Records for the task:
______

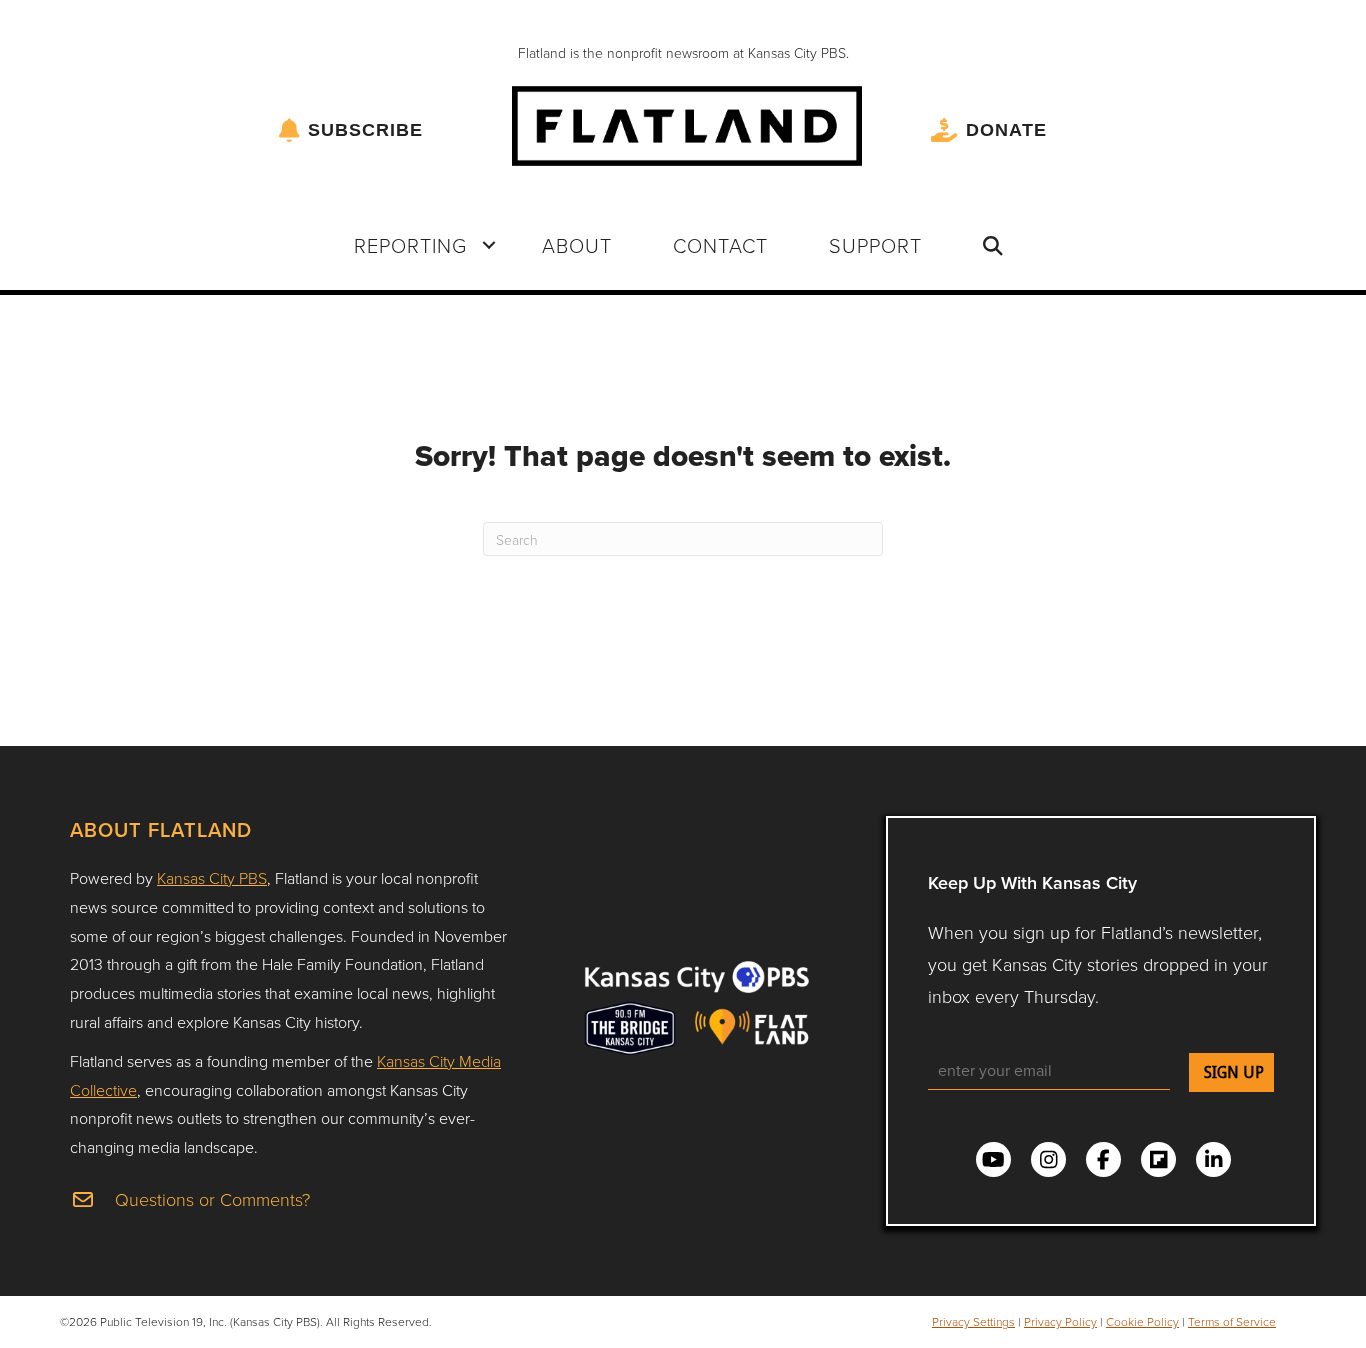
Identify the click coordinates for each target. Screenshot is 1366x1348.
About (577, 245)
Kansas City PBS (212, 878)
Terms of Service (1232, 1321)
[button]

______

Required work:
Make a word-for-word repeat of the material, skipping all pictures.

Problem solution:
Identify the click coordinates for each target. Screenshot is 1366x1348.
About (577, 245)
Kansas City PBS (212, 878)
Terms of Service (1232, 1321)
[button]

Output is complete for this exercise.